The first spacecraft to visit Mars was Mariner 4 in 1965. Several others followed including Mars 2, the first spacecraft to land on Mars and the two Viking landers in 1976. Ending a long 20 year hiatus, Mars Pathfinder landed successfully on Mars on 1997 July 4. In 2004 the Mars Expedition Rovers "Spirit" and "Opportunity" landed on Mars sending back geologic data and many pictures; they are still operating after more than three years on Mars. In 2008, Phoenix landed in the northern plains to search for water. Three Mars orbiters (Mars Reconnaissance Orbiter, Mars Odyssey, and Mars Express) are also currently in operation.





Mars' orbit is significantly elliptical. One result of this is a temperature variation of about 30 C at the subsolar point between aphelion and perihelion. This has a major influence on Mars' climate. While the average temperature on Mars is about 218 K (-55 C, -67 F), Martian surface temperatures range widely from as little as 140 K (-133 C, -207 F) at the winter pole to almost 300 K (27 C, 80 F) on the day side during summer.



Though Mars is much smaller than Earth, its surface area is about the same as the land surface area of Earth.





Mars has some of the most highly varied and interesting terrain of any of the terrestrial planets, some of it quite spectacular:
Olympus Mons: the largest mountain in the Solar System rising 24 km (78,000 ft.) above the surrounding plain. Its base is more than 500 km in diameter and is rimmed by a cliff 6 km (20,000 ft) high.

Tharsis: a huge bulge on the Martian surface that is about 4000 km across and 10 km high.

Valles Marineris: a system of canyons 4000 km long and from 2 to 7 km deep (top of page);

Hellas Planitia: an impact crater in the southern hemisphere over 6 km deep and 2000 km in diameter.

Much of the Martian surface is very old and cratered, but there are also much younger rift valleys, ridges, hills and plains. (None of this is visible in any detail with a telescope, even the Hubble Space Telescope; all this information comes from the spacecraft that we've sent to Mars.)

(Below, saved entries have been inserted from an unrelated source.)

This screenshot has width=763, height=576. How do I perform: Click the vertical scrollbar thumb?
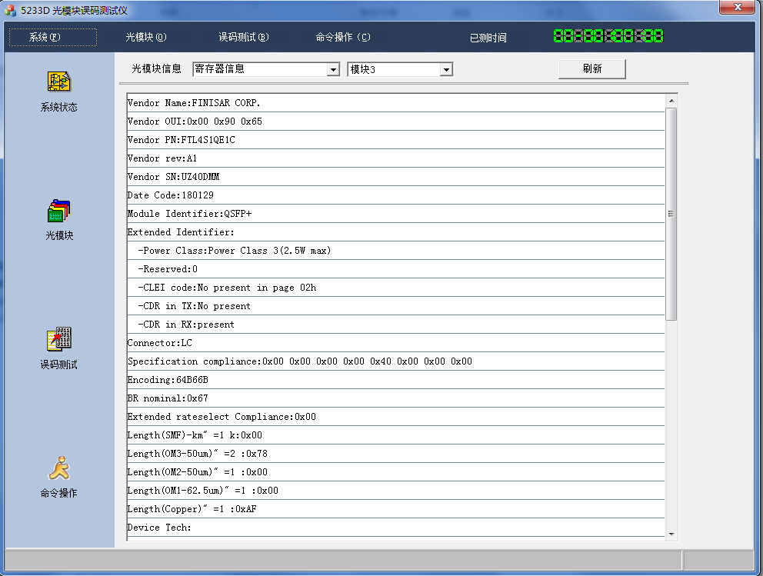(x=671, y=214)
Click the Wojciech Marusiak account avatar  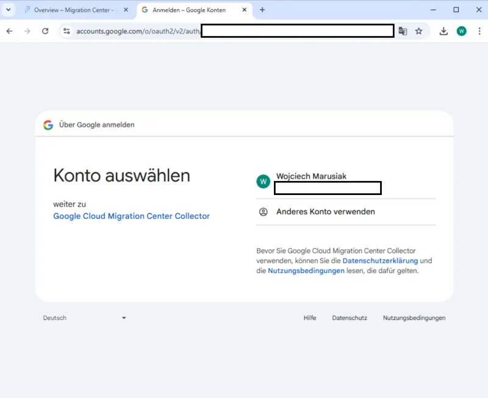[262, 181]
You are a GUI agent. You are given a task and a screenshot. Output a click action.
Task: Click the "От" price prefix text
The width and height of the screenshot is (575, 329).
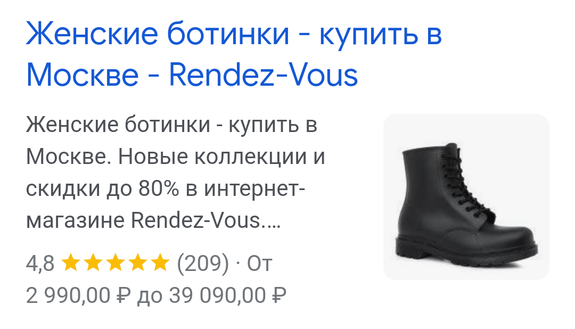pyautogui.click(x=260, y=264)
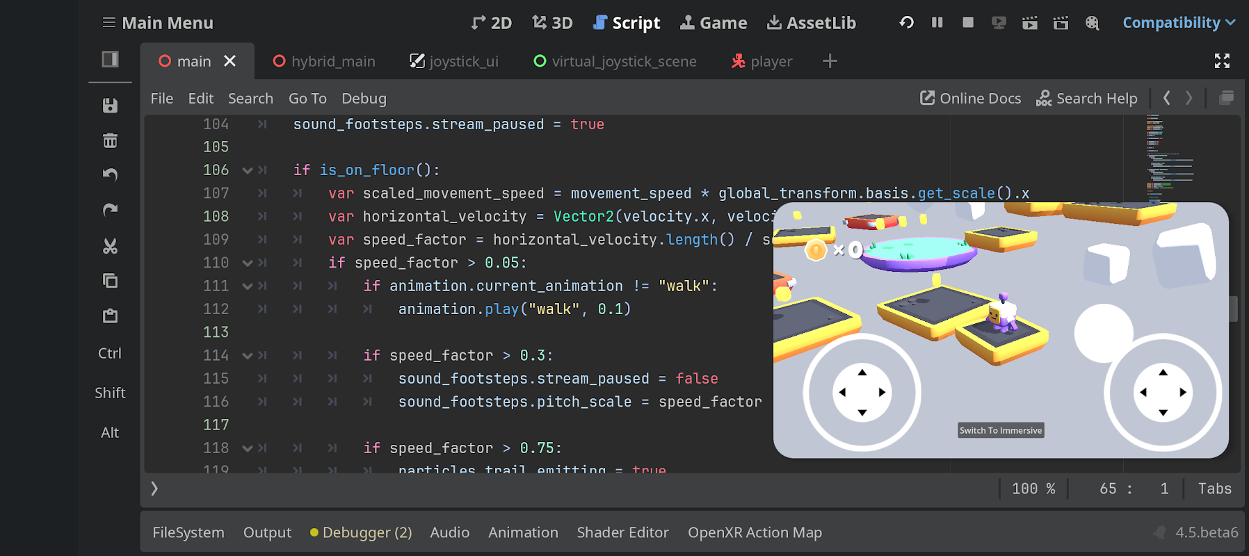Click the trash delete icon
Screen dimensions: 1249x556
pyautogui.click(x=110, y=141)
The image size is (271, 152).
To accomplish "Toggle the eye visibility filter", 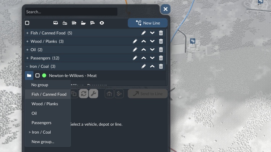I will pos(102,23).
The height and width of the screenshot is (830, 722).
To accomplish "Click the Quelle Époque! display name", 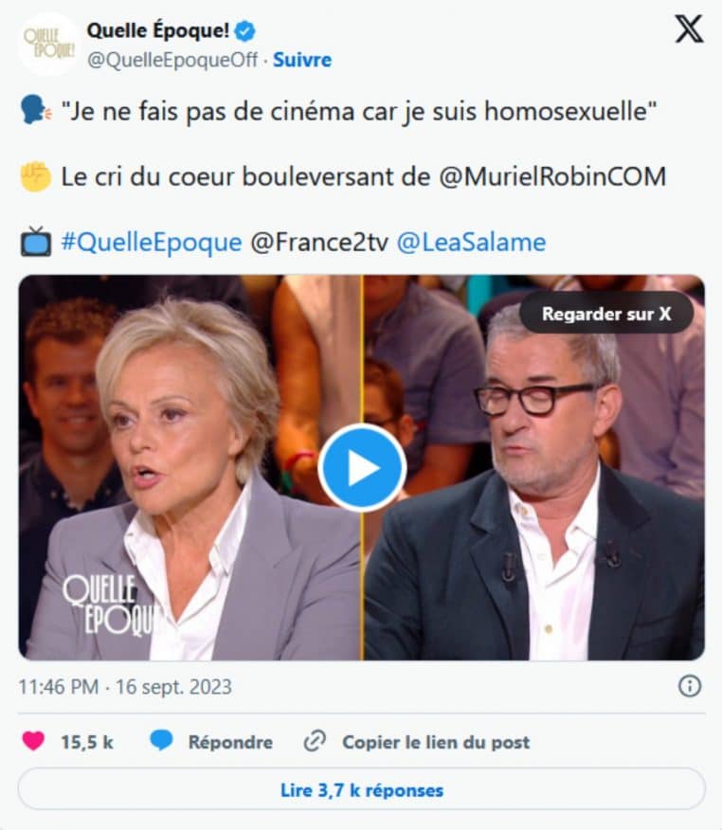I will (157, 30).
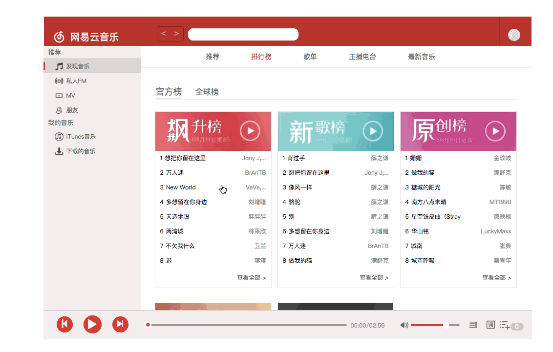This screenshot has height=352, width=553.
Task: Play the 原创榜 chart
Action: 495,131
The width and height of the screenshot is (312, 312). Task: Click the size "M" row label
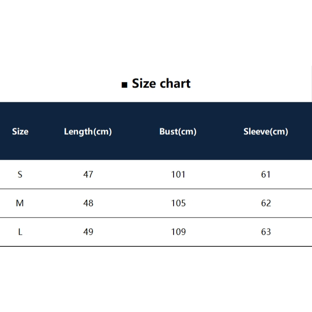click(20, 203)
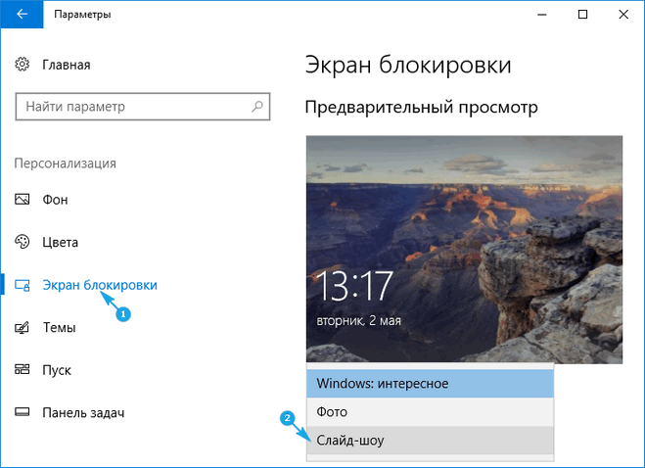Click the magnifier icon in search box

tap(257, 106)
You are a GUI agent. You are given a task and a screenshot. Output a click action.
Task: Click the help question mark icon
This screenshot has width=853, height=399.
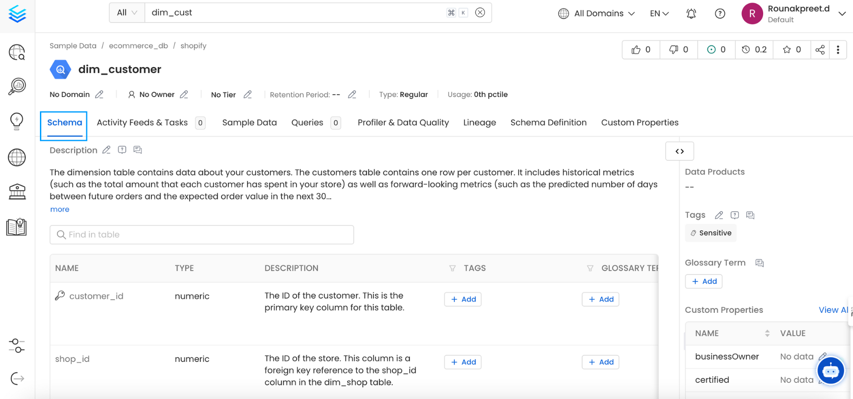click(x=720, y=14)
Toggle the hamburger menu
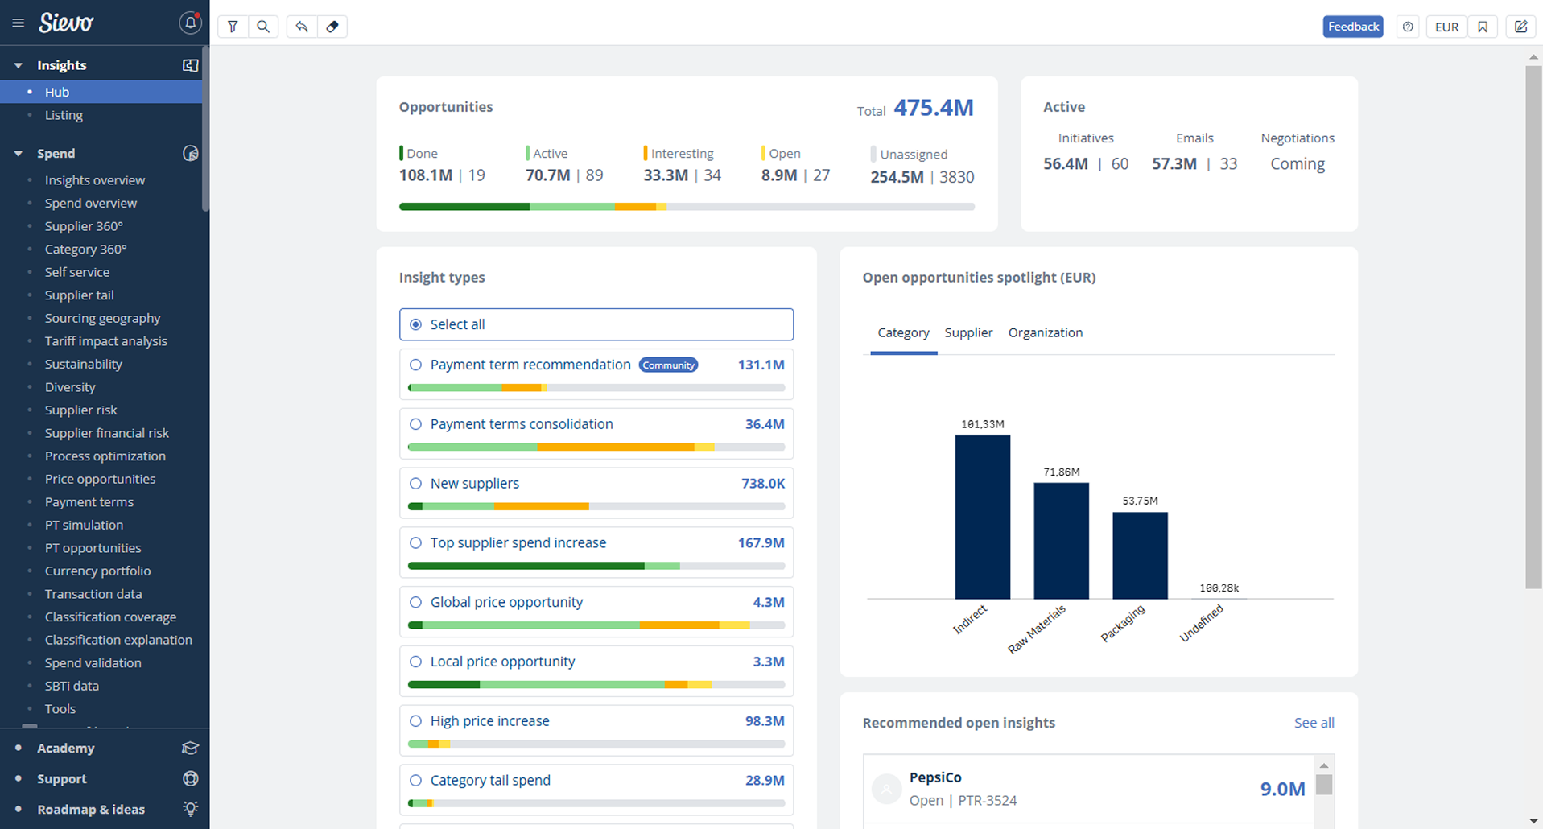This screenshot has height=829, width=1543. coord(18,23)
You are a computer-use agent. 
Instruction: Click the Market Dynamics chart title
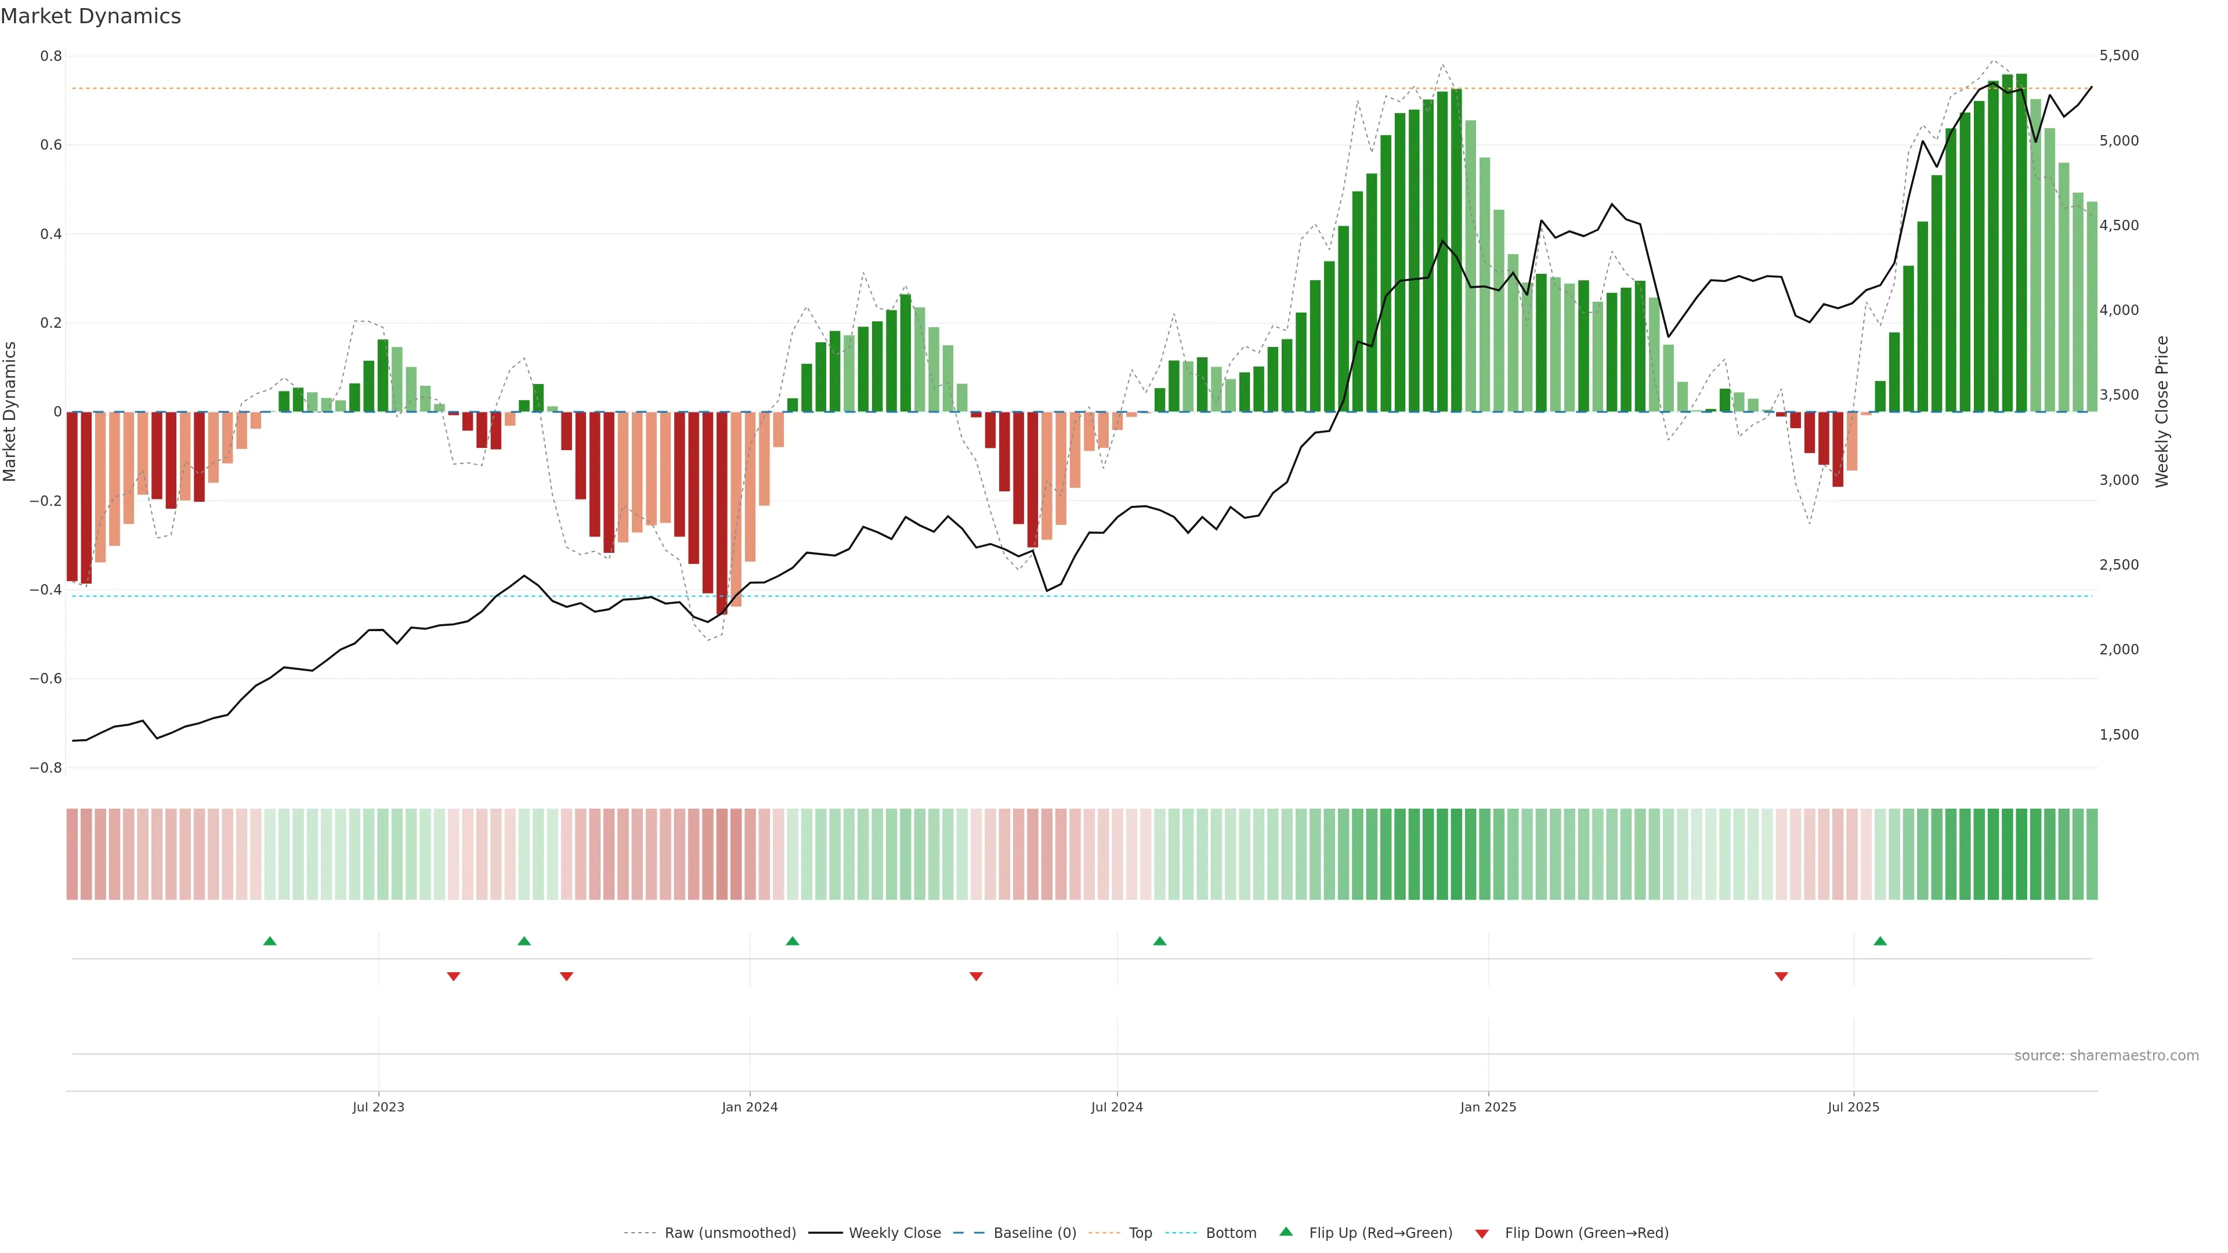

The southern hemisphere of Mars is predominantly ancient cratered highlands somewhat similar to the Moon. In contrast, most of the northern hemisphere consists of plains which are much younger, lower in elevation and have a much more complex history. An abrupt elevation change of several kilometers seems to occur at the boundary. The reasons for this global dichotomy and abrupt boundary are unknown (some speculate that they are due to a very large impact shortly after Mars' accretion). Mars Global Surveyor has produced a nice 3D map of Mars that clearly shows these features.

The interior of Mars is known only by inference from data about the surface and the bulk statistics of the planet. The most likely scenario is a dense core about 1700 km in radius, a molten rocky mantle somewhat denser than the Earth's and a thin crust. Data from Mars Global Surveyor indicates that Mars' crust is about 80 km thick in the southern hemisphere but only about 35 km thick in the north. Mars' relatively low density compared to the other terrestrial planets indicates that its core probably contains a relatively large fraction of sulfur in addition to iron (iron and iron sulfide).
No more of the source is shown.